Central2PG is the result of that research. And we've been able to maintain the workflows we built on Aggregate since 2015 on Central
Every time we publish a new form, we simply set up a scheduled task that uses Central2PG to automatically pull the data into a PostgreSQL database.
Central2PG works very well and we never lost any data.
But it has one limitation : every time we call it, it downloads all the data collected with the form since its creation.
That's a lot of CPU usage, energy and bandwidth for a percentage of new data that is decreasing every day.
I explored different possibilities to get only filtered data, for example collected after a given submission date and finally used the pyODK functions within the PostgreSQL pl-pgsql functions.
While Central2PG required the installation of curl on the server, pl-pyodk requires the activation of the plpythonu extension of python.
The first call gets the submission data that meet the given filter.
When "NavigationLink" are found in the response json, the function is called recursively on these links.

Record list:
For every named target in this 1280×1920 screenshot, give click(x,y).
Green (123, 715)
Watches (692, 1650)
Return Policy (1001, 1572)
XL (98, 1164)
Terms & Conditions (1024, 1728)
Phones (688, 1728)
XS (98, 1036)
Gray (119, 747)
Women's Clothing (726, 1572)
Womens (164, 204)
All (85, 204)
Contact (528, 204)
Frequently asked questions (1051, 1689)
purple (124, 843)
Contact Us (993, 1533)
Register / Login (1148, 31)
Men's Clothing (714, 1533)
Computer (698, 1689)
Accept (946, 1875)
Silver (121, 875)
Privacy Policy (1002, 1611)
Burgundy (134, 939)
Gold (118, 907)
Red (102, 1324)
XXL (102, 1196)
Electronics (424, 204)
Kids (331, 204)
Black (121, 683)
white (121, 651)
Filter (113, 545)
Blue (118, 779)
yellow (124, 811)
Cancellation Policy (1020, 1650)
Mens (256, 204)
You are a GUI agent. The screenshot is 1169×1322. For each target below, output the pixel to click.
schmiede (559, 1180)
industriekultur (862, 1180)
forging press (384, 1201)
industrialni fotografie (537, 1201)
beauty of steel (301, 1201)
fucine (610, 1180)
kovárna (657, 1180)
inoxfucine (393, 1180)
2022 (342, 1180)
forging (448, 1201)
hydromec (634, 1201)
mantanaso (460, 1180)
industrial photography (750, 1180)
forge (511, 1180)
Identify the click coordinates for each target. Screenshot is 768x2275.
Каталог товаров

Work to do:
(a) Render this sentence from the Central2PG post in Spanish: "Central2PG works very well and we never lost any data."
(b) According to the Central2PG post, what does pl-pyodk require to be activated?
(c) Carry the post about Central2PG and pl-pyodk forward from its final sentence.
The rows play no part in what follows.

The results:
(a) Central2PG funciona muy bien y nunca perdimos ningún dato.

(b) The plpythonu extension of Python.

(c)
The same functions we developed for Central2pg continue to create and populate the tables in your database.
When new questions appear in the form, they are automatically added to the tables.
The repo explains how to set up pl-pyodk on your database and also contains a PostgreSQL Docker file and a simple form to test pl-pyodk on your own machine with the given SQL examples.
I will complete the tutorial with an example of image upload and a QGIS visualization.
You can find pl-pŷodk here :
We can now ask central for new data only at a frequency close to real time.
Please let me know if you use it, or if you face any problems, and feel free to improve it and share your modifications.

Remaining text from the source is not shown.